__GOAL OF THE EXERCISE__. What is needed is an exact copy of the data that follows.

__TASK INPUTS__.

▶

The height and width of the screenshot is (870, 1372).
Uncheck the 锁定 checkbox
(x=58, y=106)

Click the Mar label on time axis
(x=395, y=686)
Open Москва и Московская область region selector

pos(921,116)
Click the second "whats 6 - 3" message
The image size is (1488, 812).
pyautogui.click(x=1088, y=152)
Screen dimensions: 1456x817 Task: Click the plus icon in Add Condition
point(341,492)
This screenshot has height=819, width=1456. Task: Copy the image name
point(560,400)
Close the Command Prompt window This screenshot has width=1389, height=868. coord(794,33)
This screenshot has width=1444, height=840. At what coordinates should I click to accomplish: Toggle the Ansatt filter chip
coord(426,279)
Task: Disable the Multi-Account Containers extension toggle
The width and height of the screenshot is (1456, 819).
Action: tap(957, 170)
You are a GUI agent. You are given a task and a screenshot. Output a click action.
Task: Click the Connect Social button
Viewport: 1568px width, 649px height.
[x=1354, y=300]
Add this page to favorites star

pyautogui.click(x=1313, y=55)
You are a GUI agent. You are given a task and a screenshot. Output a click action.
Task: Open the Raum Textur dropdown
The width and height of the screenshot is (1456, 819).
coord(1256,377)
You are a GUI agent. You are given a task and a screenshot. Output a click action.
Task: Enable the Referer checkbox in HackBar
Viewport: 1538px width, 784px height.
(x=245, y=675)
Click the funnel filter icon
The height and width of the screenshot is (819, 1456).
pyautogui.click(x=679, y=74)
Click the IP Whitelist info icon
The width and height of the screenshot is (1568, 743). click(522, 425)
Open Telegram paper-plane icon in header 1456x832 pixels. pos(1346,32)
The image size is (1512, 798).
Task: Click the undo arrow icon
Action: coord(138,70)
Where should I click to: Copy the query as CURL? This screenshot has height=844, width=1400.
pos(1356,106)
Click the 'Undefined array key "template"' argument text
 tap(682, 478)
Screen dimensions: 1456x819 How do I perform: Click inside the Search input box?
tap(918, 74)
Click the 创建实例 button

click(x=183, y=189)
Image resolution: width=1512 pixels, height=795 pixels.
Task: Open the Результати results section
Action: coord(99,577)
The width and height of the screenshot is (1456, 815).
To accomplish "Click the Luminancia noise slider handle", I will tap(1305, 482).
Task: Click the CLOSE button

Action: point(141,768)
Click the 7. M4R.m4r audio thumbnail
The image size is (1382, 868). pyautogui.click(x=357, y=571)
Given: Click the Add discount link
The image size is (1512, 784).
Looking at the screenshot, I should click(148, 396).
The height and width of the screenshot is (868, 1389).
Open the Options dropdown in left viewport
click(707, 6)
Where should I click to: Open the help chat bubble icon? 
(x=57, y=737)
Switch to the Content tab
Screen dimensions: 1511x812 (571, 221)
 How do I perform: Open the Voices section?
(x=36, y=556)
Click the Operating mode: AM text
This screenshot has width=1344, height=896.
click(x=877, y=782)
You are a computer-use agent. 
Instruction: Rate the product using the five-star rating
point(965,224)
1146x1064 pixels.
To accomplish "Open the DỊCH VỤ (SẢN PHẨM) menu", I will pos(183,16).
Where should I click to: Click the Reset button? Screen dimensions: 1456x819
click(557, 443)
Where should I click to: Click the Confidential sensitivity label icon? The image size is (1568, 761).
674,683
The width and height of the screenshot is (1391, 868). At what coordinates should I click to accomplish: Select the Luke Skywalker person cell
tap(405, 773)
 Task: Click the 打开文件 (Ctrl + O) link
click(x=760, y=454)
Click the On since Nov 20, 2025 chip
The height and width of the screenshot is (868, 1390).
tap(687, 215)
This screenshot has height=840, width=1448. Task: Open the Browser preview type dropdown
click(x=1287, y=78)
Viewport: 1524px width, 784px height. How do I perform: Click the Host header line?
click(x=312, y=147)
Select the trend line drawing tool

◀

__YOUR RESPONSE__.
The height and width of the screenshot is (870, 1372).
Uncheck the 锁定 checkbox
(x=58, y=106)

Click the Mar label on time axis
(x=395, y=686)
Open Москва и Московская область region selector

pos(921,116)
Click the second "whats 6 - 3" message
The image size is (1488, 812).
pyautogui.click(x=1088, y=152)
Screen dimensions: 1456x817 Task: Click the plus icon in Add Condition
point(341,492)
This screenshot has height=819, width=1456. Task: Copy the image name
point(560,400)
Close the Command Prompt window This screenshot has width=1389, height=868. coord(794,33)
This screenshot has width=1444, height=840. At what coordinates should I click to accomplish: Toggle the Ansatt filter chip
coord(426,279)
Task: Disable the Multi-Account Containers extension toggle
The width and height of the screenshot is (1456, 819).
Action: tap(957, 170)
You are a GUI agent. You are given a task and a screenshot. Output a click action.
Task: Click the Connect Social button
Viewport: 1568px width, 649px height.
[x=1354, y=300]
Add this page to favorites star

pyautogui.click(x=1313, y=55)
You are a GUI agent. You are given a task and a screenshot. Output a click action.
Task: Open the Raum Textur dropdown
The width and height of the screenshot is (1456, 819).
coord(1256,377)
You are a GUI agent. You are given a task and a screenshot. Output a click action.
Task: Enable the Referer checkbox in HackBar
Viewport: 1538px width, 784px height.
(x=245, y=675)
Click the funnel filter icon
The height and width of the screenshot is (819, 1456).
pyautogui.click(x=679, y=74)
Click the IP Whitelist info icon
The width and height of the screenshot is (1568, 743). click(522, 425)
Open Telegram paper-plane icon in header 1456x832 pixels. pos(1346,32)
The image size is (1512, 798).
Task: Click the undo arrow icon
Action: coord(138,70)
Where should I click to: Copy the query as CURL? This screenshot has height=844, width=1400.
pos(1356,106)
Click the 'Undefined array key "template"' argument text
 tap(682, 478)
Screen dimensions: 1456x819 How do I perform: Click inside the Search input box?
tap(918, 74)
Click the 创建实例 button

click(x=183, y=189)
Image resolution: width=1512 pixels, height=795 pixels.
Task: Open the Результати results section
Action: coord(99,577)
The width and height of the screenshot is (1456, 815).
To accomplish "Click the Luminancia noise slider handle", I will tap(1305, 482).
Task: Click the CLOSE button

Action: point(141,768)
Click the 7. M4R.m4r audio thumbnail
The image size is (1382, 868). pyautogui.click(x=357, y=571)
Given: Click the Add discount link
The image size is (1512, 784).
Looking at the screenshot, I should click(148, 396).
The height and width of the screenshot is (868, 1389).
Open the Options dropdown in left viewport
click(707, 6)
Where should I click to: Open the help chat bubble icon? 
(x=57, y=737)
Switch to the Content tab
Screen dimensions: 1511x812 (571, 221)
 How do I perform: Open the Voices section?
(x=36, y=556)
Click the Operating mode: AM text
This screenshot has width=1344, height=896.
click(x=877, y=782)
You are a computer-use agent. 
Instruction: Rate the product using the five-star rating
point(965,224)
1146x1064 pixels.
To accomplish "Open the DỊCH VỤ (SẢN PHẨM) menu", I will pos(183,16).
Where should I click to: Click the Reset button? Screen dimensions: 1456x819
click(557, 443)
Where should I click to: Click the Confidential sensitivity label icon? The image size is (1568, 761).
674,683
The width and height of the screenshot is (1391, 868). At what coordinates should I click to accomplish: Select the Luke Skywalker person cell
tap(405, 773)
 Task: Click the 打开文件 (Ctrl + O) link
click(x=760, y=454)
Click the On since Nov 20, 2025 chip
The height and width of the screenshot is (868, 1390).
tap(687, 215)
This screenshot has height=840, width=1448. Task: Open the Browser preview type dropdown
click(x=1287, y=78)
Viewport: 1524px width, 784px height. How do I perform: Click the Host header line?
click(x=312, y=147)
Select the trend line drawing tool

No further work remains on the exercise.